Speaker fights stigmas

By Drew Teague

A top educator will be on campus Monday and Tuesday to promote awareness about the effect of stereotypes on students.

Dr. Claude Steele, a professor of social psychology and Provost at Columbia University, will speak to students and staff for two days to bring attention to how stereotypes affect people’s ability to do the best they can, because they have a preconceived idea of how it is.

Insitutional Diversity Vice President Judy “J.J.” Jackson has worked to get Steele on campus to help UK with its war on attrition.

“All those stereotypes we have of each other serve to impede our progress in a lot of different areas,” Jackson said. “As you know, UK has declared war on attrition.”

Attrition is the wearing down of something with continual harassment. After declaring war on attrition, UK wants students to open their eyes and look past those stereotypes that they know to help improve their lives, especially with the stereotypes the state of Kentucky as a whole has, Jackson said.

“The stereotype we battle as a state is that most of the other states think Kentucky’s backwards,” Jackson said. “When a Kentuckian finds him or herself among people from say Massachusetts, which is supposedly the education capital of the world, you know, do we feel dumb…because we are among all the Harvard scholars?”

Steele wrote a book titled “Whistling Vivaldi and Other Clues to How Stereotypes Affect Us” that has gotten the attention of the UK Provost and the Dean of the College of Communications, Jackson said. Jackson hopes students will be like these two and  help fight the stereotypes.
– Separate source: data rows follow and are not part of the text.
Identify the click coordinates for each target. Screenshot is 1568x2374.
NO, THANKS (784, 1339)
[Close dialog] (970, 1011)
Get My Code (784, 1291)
“Students have to be willing to realize that they are capable of doing as well as any Harvard or Yale or Princeton student can do, but if the stereotypes are hindering your thinking about yourself and impeding that then it’s going to be harder to get there,” Jackson said.

This is the first of a large dialogue that will come to campus to continually combat the stereotypes that are found on a place like a college campus, Jackson said.

“We think [Steele’s] coming here will us to open up a whole bunch of dialogues across the campus that in the long run will have the net effect of our being aware of and combating those stereotypes,”  Jackson said.

Jackson said that Steele began his research into stereotypes with a small portion of society, but as he continued looking into it, he was able to see that they affect almost every group in the world.

“He started out his research by looking at the stereotypes around blacks in white institutions,” said Jackson. “The more he studied the phenomenon of this stereotype, the more he realized other stereotypes were at work.”

With stereotypes at work, Jackson said the world is missing out on a lot of potential greatness from those who do not feel they could do as soon as someone else, because of a stereotype they have in their head.

“No one thing holds us back, each time we take charge of another thing, and conquer it, we push ourselves a step closer toward premier status,” said Jackson. “When we hold back, we actually rob both ourselves and the rest of the world of the contribution we could be making to improve a lot of the conditions of human kind.”